Time Out concept: “For this concept we wanted to focus on pho. It’s one of those things that’s so comforting. Even though I’m not Vietnamese, it has a lot of flavors that resemble the soups I grew up eating. We make everything from scratch. Our broth will cook for 12 hours straight, so it’s not something a lot of restaurants do. We’re also serving bao buns with a shawarma-style meat, so you’ll pick your choice of protein, and we’ll slice to order and serve with pickles, cucumbers and fresh herbs, so you’re basically creating your own bao.”

Why Time Out Market Miami: “I’ve been approached by many different markets to do something, but what attracted me to Time Out was the caliber of the people involved and the care that they’ve put into the market. They’ve built a whole kitchen for us, so we can have a successful concept. And, if this new pho concept works, then we can open more than one. So, this will be a test.”

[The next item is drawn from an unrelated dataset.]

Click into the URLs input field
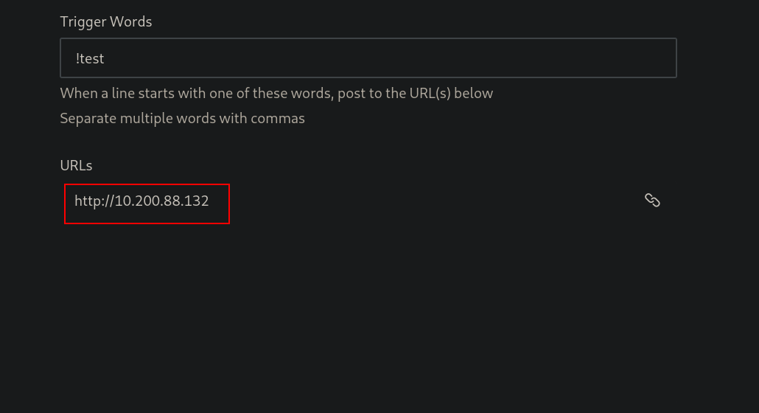Image resolution: width=759 pixels, height=413 pixels. (368, 201)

The must-haves: “The classic pho with brisket, rare beef, meatballs, rice noodles, fresh herbs and a delicious beef broth. Also, the chicken pho—it’s a very simple chicken broth with cilantro, a chili-garlic oil and rice noodles.”

Veronica Menin and Diego Tosoni
Claim to Fame: Love Life Café, Wynwood

Time Out concept: Love Life Café with a second food stall serving smoothies, açai bowls, cold-pressed juices, and vegan milkshakes

How they got here: “Love Life started as a wellness center, offering yoga, massage, acupuncture, health coaching and a small window to grab smoothies and salads after yoga. We quickly expanded, attracting a local Wynwood crowd for lunch. We won an award for ‘Best Veggie Burger in America’ at the 2016 Seed Food & Wine Festival; after that, it just took off. The reason we are successful is the dishes are so flavorful and comforting, you don’t know that you’re eating plant-based. Most of our clients aren’t vegan.”

The must-haves: “We’re bringing our best sellers from Wynwood, like the Best Veggie Burger, which is layered with flavors, from the homemade guacamole to the black bean-based patty. Also, the arepas. They’re infused with spinach, chia seeds and chlorophyll, so it’s a superfood arepa. At the second concept, we’re bringing new menu items like vegan milkshakes and smoothie bowls.”

Andres Barrientoȷ
Claim to Fame: Miami Smokers

Time Out concept: Miami Smokers (Meat Bar)

The focus: “Charcuterie boards. Our attention is focused on dried, cured meats, so think a meat and cheese bar, where our original location is more of an extension of our production facility, like a deli, where we make sausages, smoked ribs and smoked wings. Initially, we’re launching five different meats and a selection of seven domestic cheeses. I’m excited about the selection of cheeses we are starting with—I pretty much picked all my favorite cheeses.”

The must-haves: “The very first thing you should order is the bacon-wrapped plantains, one of our signature items, but there are some other things we’re debuting, like barbecue rillettes. Charcuterie, depending on what you’re making, can take 45 days to 45 months. As the concept progresses, the menu will shift, too. We have some cool recipes coming out for charcuteries that are not traditional flavors.”

On friendly competition: “There’s a lot of talent in one room, which is great for business, but it’s also tough because we’re still somewhat competing. So, there’s a high standard which needs to be maintained at Time Out, but that’s cool, because it’s what makes us better.”